4.2. Limitations of the Study
Our study presents some limitations, primarily related to its monocentric and retrospective nature, as well as its relatively small sample size, which may affect generalizability and underscore the need for larger validation studies. In particular, the absence of external validation is a key issue. Although internal robustness was assessed through stratified five-fold cross-validation and by estimating AUC confidence intervals via 1000 bootstrap replicates, these approaches cannot substitute for multi-center testing. Secondly, tumor segmentation, although carefully performed and reviewed by a single radiologist, remains subject to inter-observer variability. While we addressed the potential impact of manual segmentation variability through a perturbation-based robustness analysis in a patient’s subset—confirming that the features contributing to the final models were stable—this was an a posteriori assessment. In future studies, the robustness evaluation will be implemented as an active step in the feature selection workflow, ensuring that only stability-proven radiomic features are retained. Moreover, automation of the lesion delineation process—particularly through deep learning–based segmentation methods—would be desirable to further reduce variability and improve reproducibility.
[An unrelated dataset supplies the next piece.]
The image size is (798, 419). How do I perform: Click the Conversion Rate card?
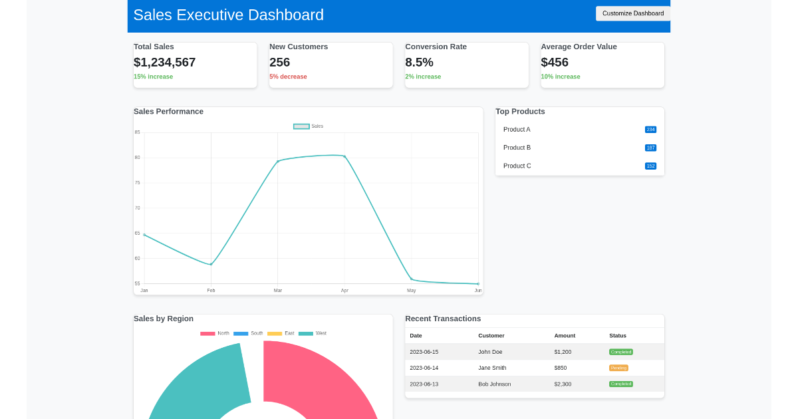[466, 65]
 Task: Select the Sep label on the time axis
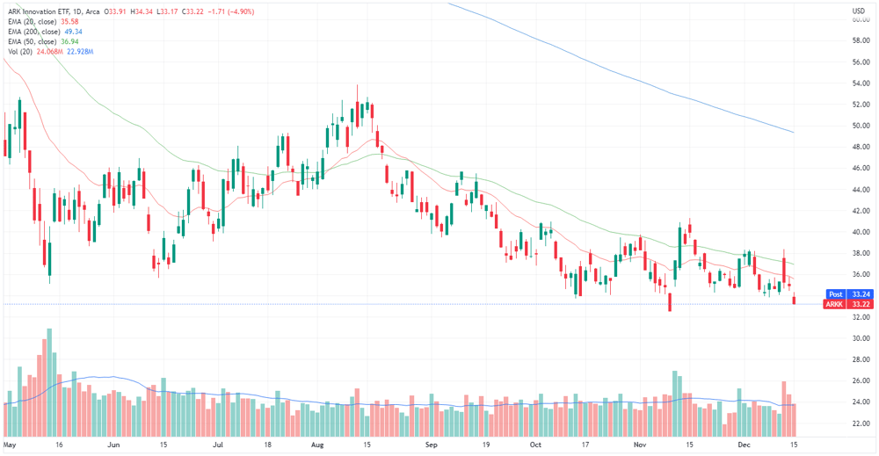click(x=431, y=445)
Lastly, although all patients underwent FDG-PET for staging purposes, PET-derived metrics such as SUVmax were not included in the present analysis, as our primary aim was to characterize the predictive contribution of CT-based intratumoral and peritumoral radiomics. The integration of PET variables would require a multimodal modeling framework beyond the intended scope of this work. Nonetheless, given the recognized prognostic value of metabolic imaging [
29,
30], future studies are warranted to investigate whether PET metabolic parameters, in combination with CT radiomics, could further enhance VPI prediction.